** To do **
Find out how many lines in the records have the string "computer" in them, and state only that number.

** Records shown **
┌────────
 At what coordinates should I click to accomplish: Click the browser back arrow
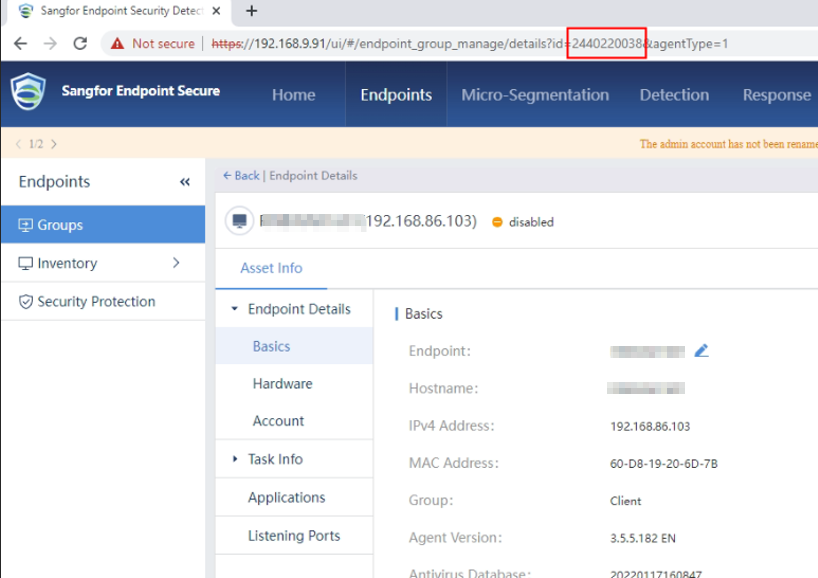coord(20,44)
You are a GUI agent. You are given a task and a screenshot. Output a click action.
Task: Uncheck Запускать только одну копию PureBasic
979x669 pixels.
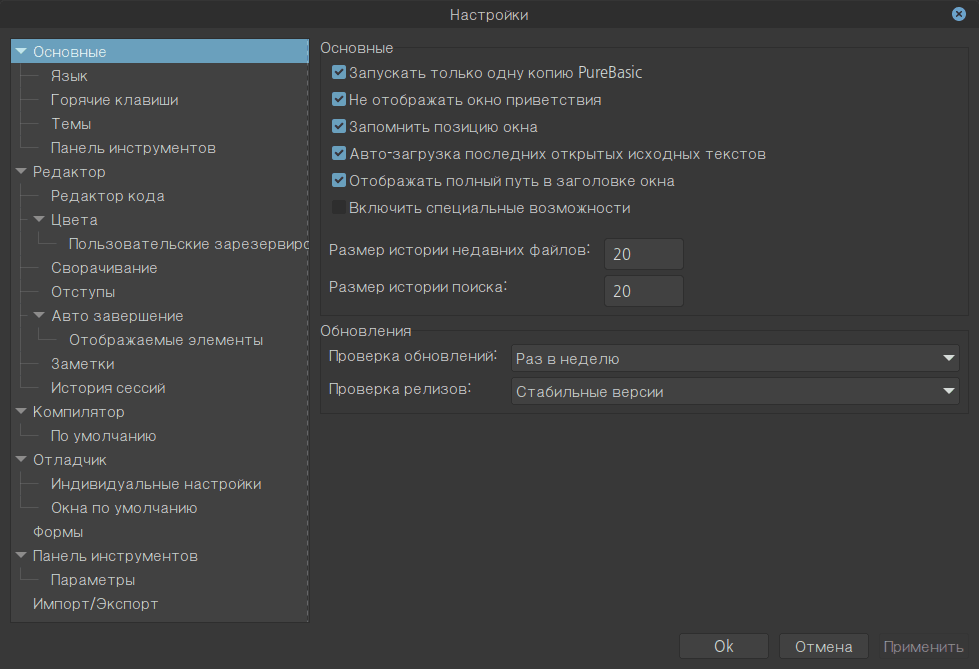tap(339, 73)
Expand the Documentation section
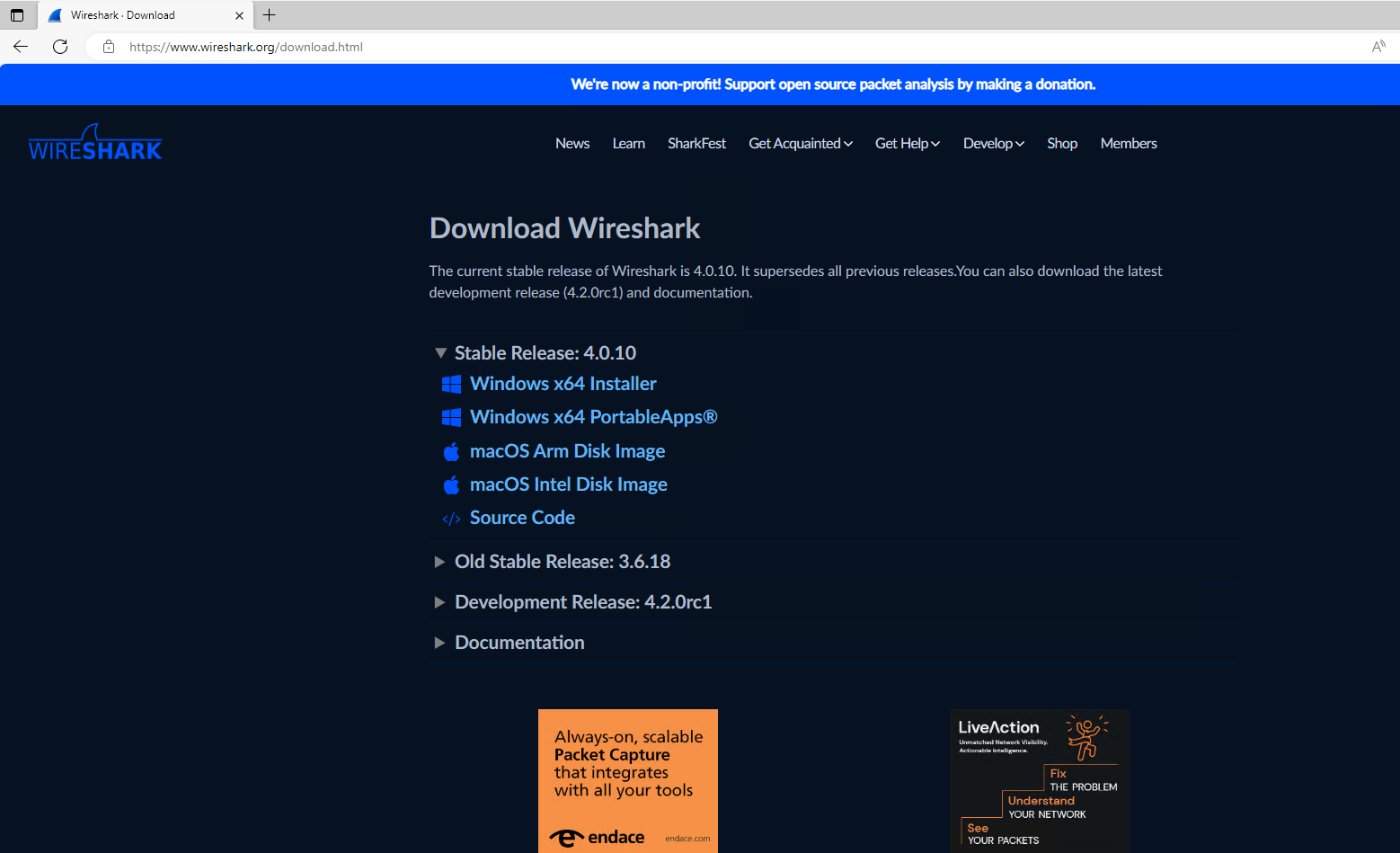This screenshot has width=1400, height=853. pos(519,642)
└────────
┌────────
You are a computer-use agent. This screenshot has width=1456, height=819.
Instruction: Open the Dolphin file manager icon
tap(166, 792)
└────────
┌────────
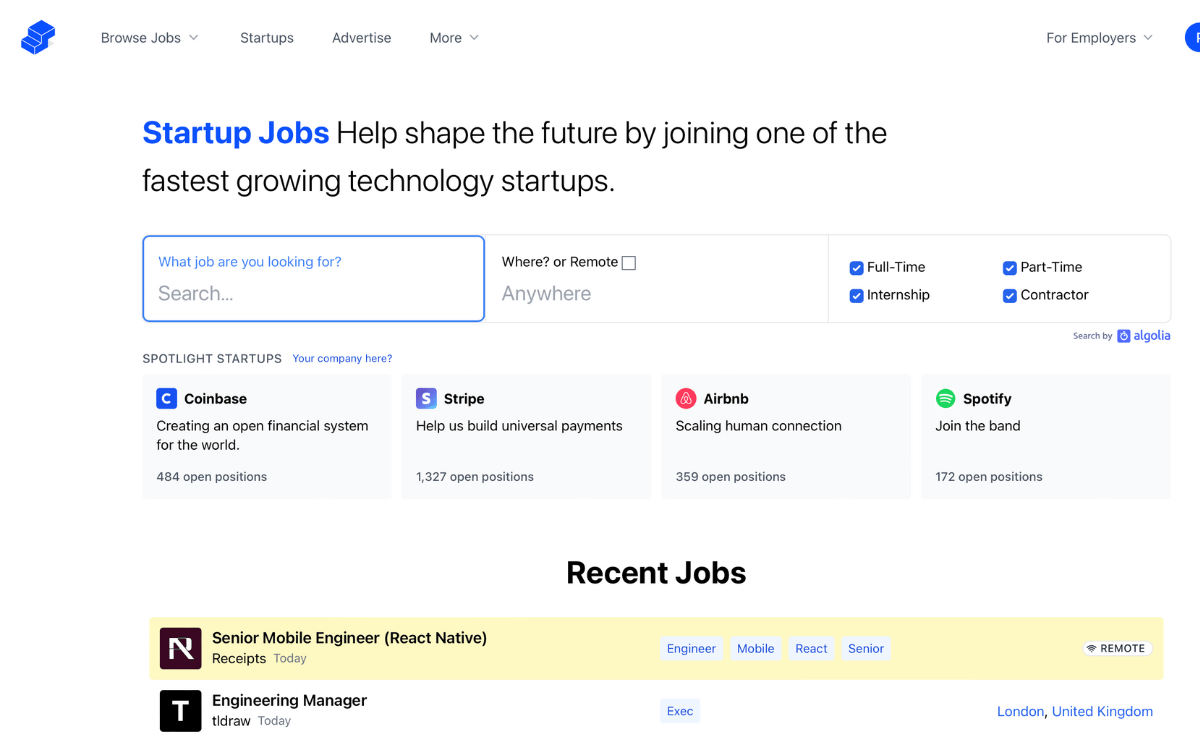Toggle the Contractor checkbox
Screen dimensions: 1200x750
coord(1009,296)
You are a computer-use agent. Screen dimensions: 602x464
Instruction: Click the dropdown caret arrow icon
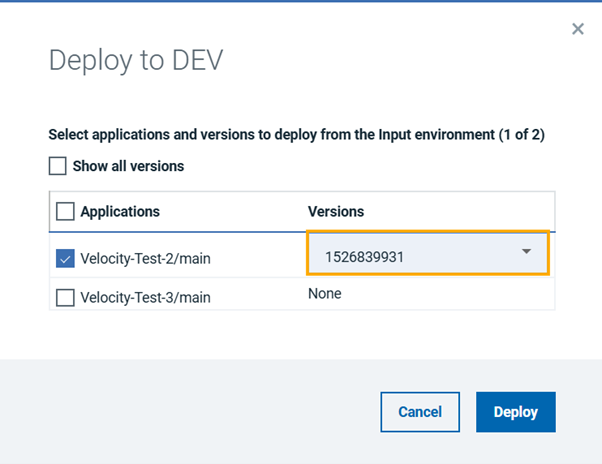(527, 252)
└────────
** Completed exercise **
2